The offense was alleged to have been committed on or about December 29, 1966. The indictment was returned January 26, 1967.
On May 10, 1967, severance was granted Yeary; the district attorney gave notice that he would seek the death penalty as the proper punishment for appellant Whan, and Hon. Frank Mabry and John Baker were appointed to represent appellant.
On May 29, 1967, the case was continued on application of appellant and set for September 11, 1967.
On August 28, 1967, the court granted appellant's motion for Expenditures not to exceed $250.00 for investigation and expert testimony as to the mental condition of appellant.
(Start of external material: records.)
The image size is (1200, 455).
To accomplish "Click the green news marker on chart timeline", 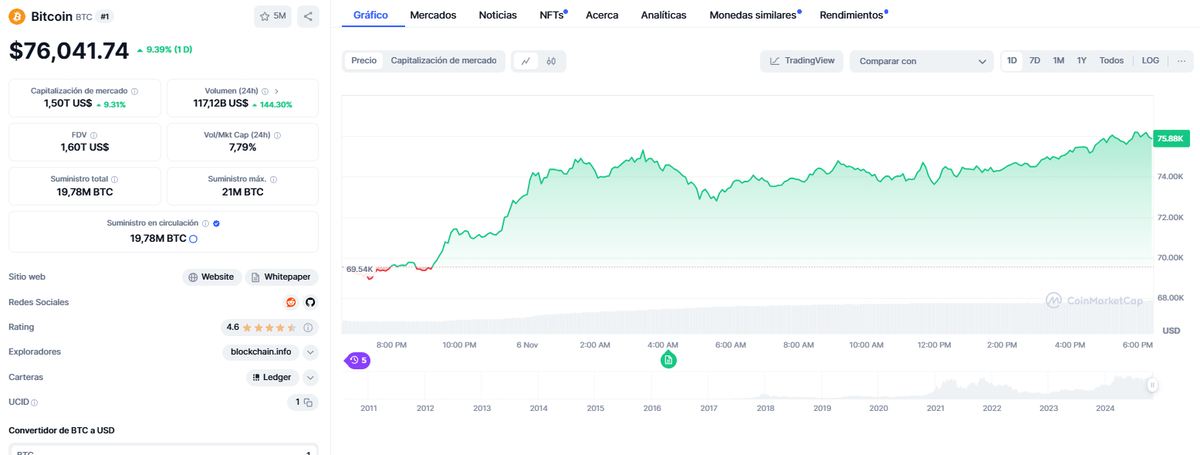I will [x=669, y=360].
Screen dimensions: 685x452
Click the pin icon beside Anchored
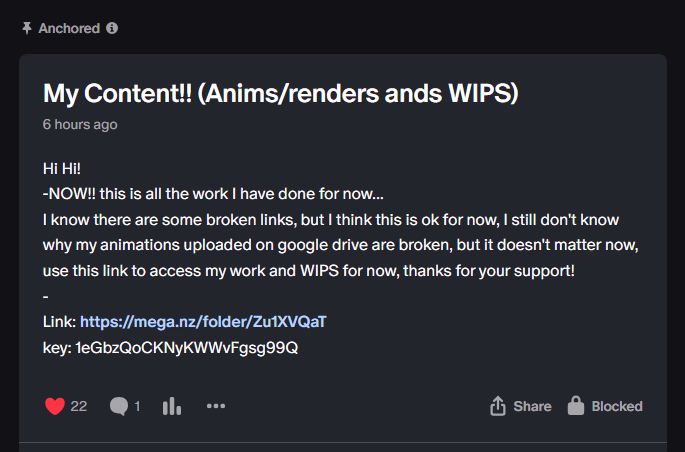(x=27, y=29)
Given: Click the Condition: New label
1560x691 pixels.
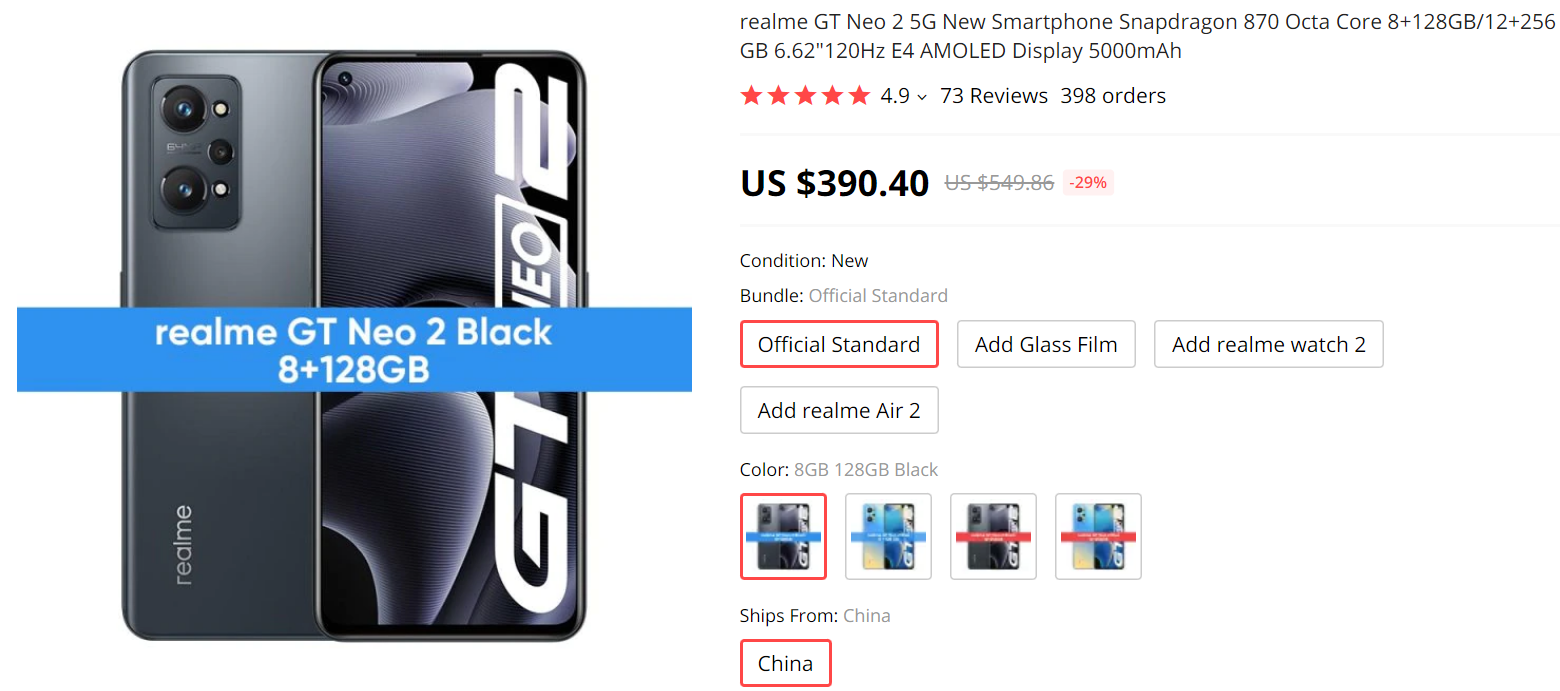Looking at the screenshot, I should (x=804, y=261).
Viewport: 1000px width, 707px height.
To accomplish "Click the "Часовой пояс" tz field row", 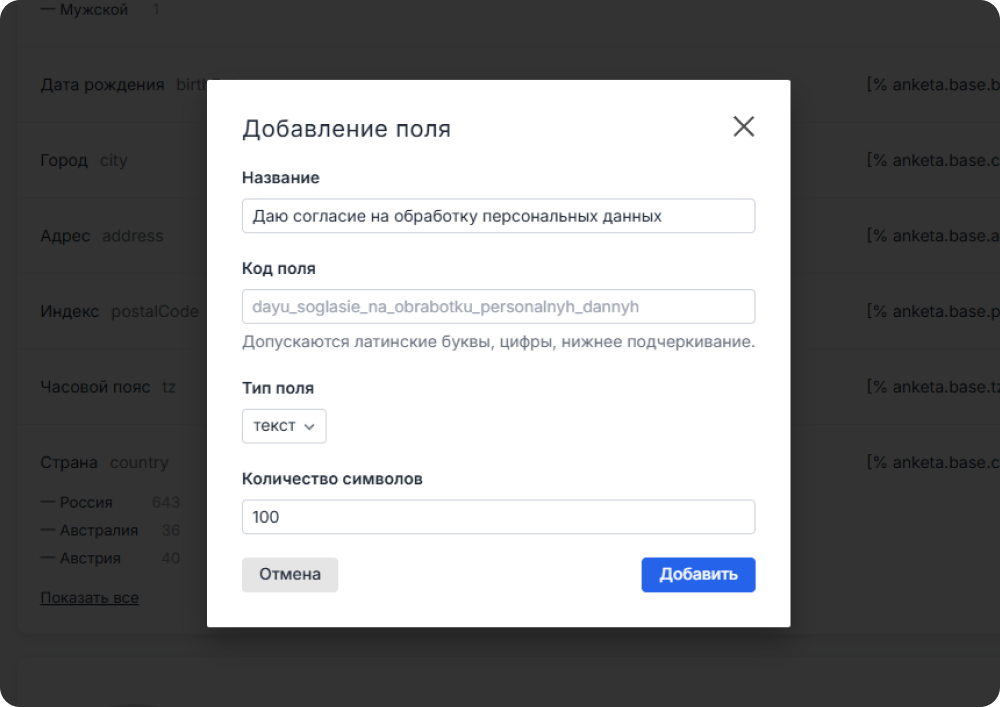I will click(x=95, y=387).
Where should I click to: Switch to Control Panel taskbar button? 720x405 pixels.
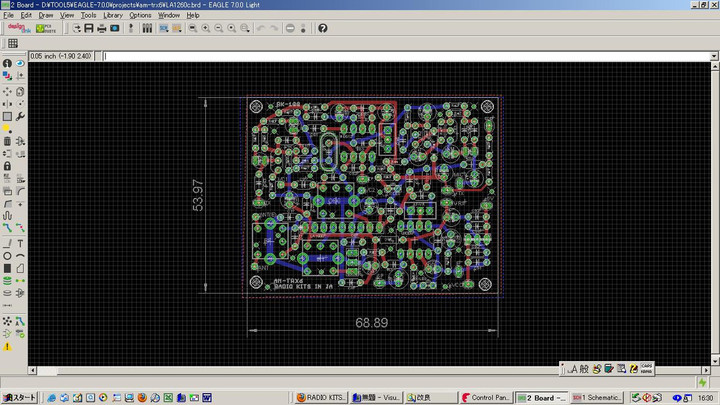(x=488, y=397)
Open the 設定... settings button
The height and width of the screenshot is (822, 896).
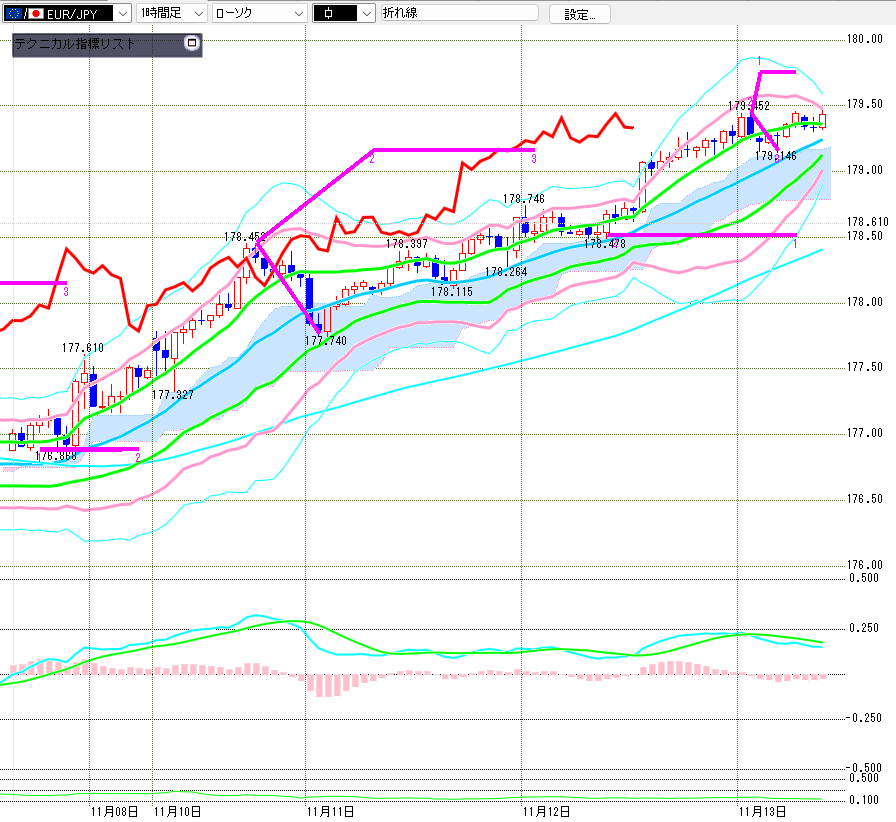click(579, 14)
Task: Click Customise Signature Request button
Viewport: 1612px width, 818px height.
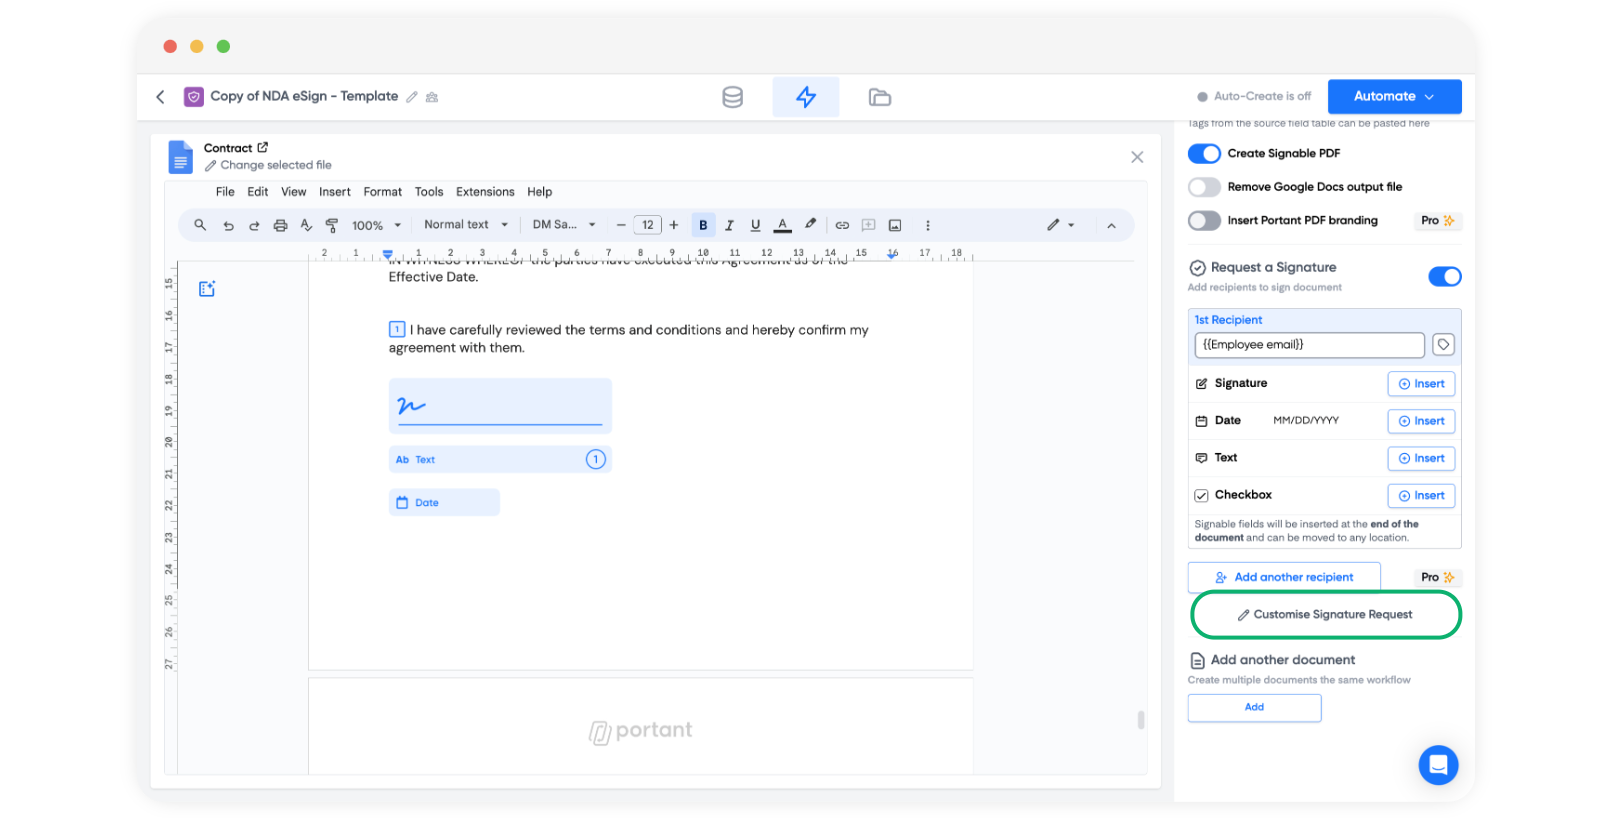Action: (1325, 615)
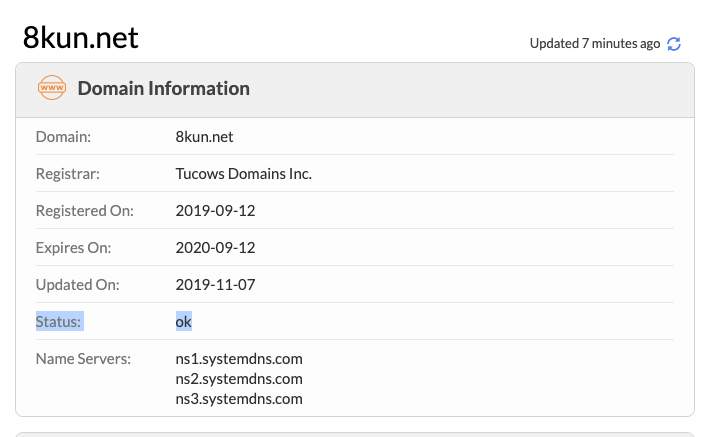
Task: Click the Updated 7 minutes ago text
Action: 595,44
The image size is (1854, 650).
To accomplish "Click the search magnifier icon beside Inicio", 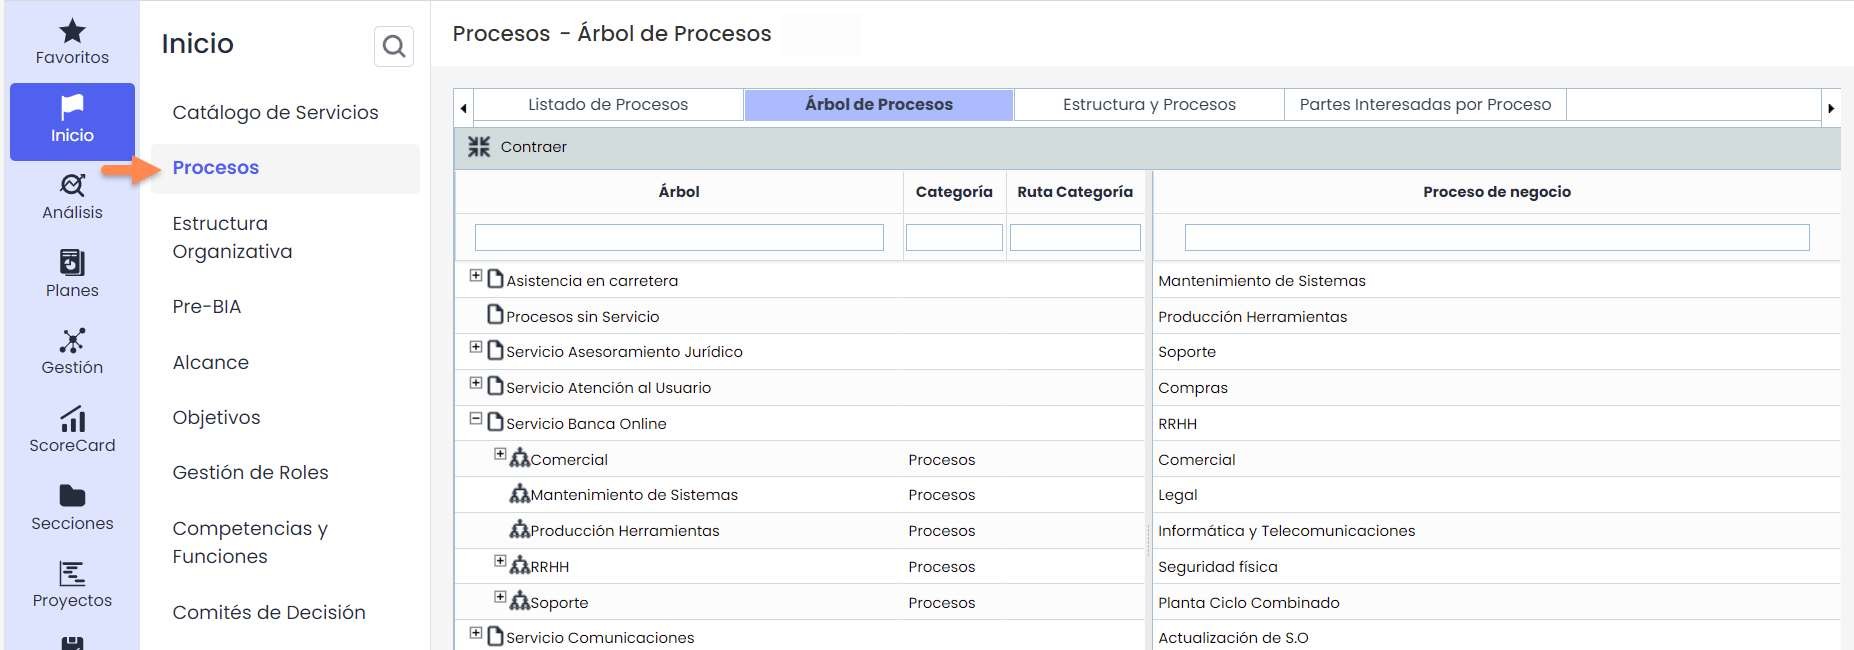I will pos(394,46).
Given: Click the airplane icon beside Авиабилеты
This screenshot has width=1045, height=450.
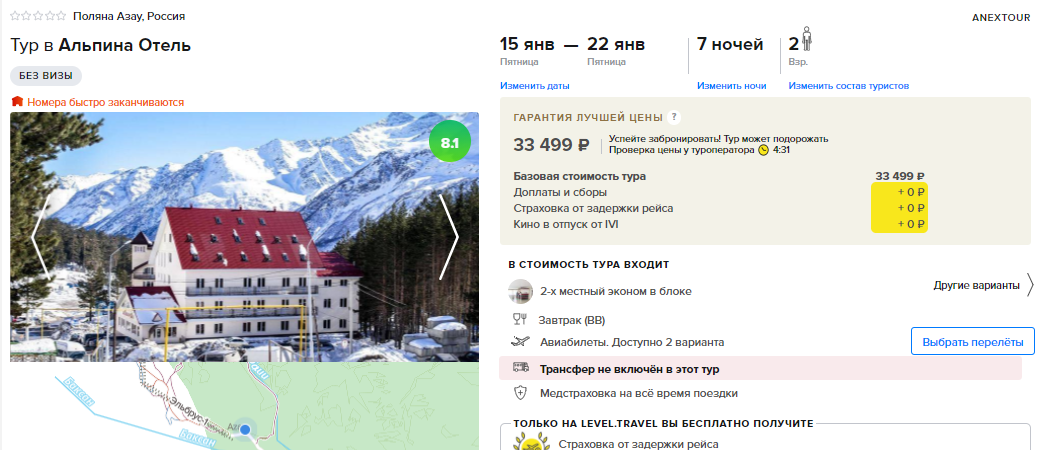Looking at the screenshot, I should [520, 342].
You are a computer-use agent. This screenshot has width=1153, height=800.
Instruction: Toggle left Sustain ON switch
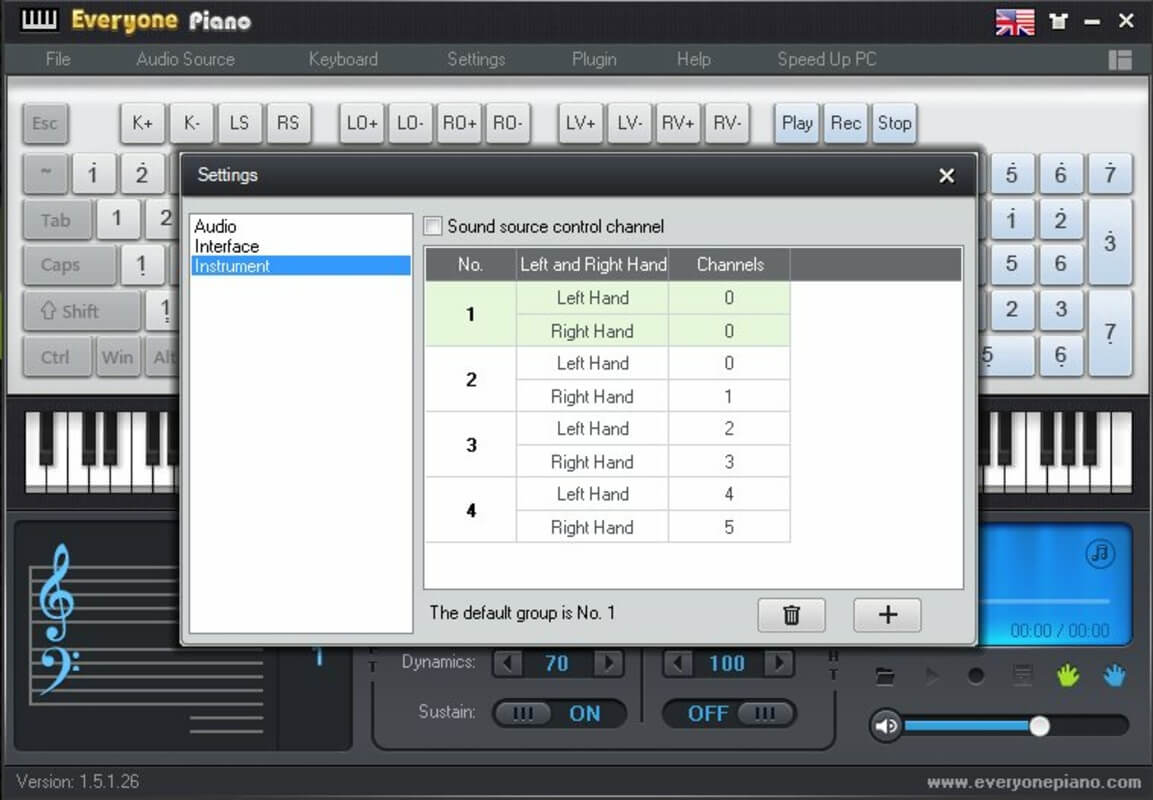[x=559, y=713]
Following pretrial hearing on appellant's motion for discovery and the selection of a jury, appellant pleaded not guilty to the first count of the indictment and guilty to the second count, but changed his plea to guilty to the indictment after the witnesses were sworn, which plea of guilty was accepted and entered after proper admonition of appellant by the court as to its consequences.
Appellant's first ground of error complains that the selection of the jury and excusing of prospective jurors for cause who had conscientious scruples against capital punishment was in violation of and reveals the same situation as existed in Witherspoon v. Illinois, 391 U.S. 510, 88 S.Ct. 1770, 20 L.Ed. 776, decided June 3, 1968. The voir dire examination of certain prospective jurors he alleges was preserved to show the means, mode and conduct of the court in excusing jurors for cause in anticipation of the opinion by the Supreme Court in Witherspoon.
The record includes the voir dire examination of 20 prospective jurors, 10 of whom were challenged for cause by the state because of their conscientious scruples against the death penalty. Only one juror was peremptorily challenged by the state.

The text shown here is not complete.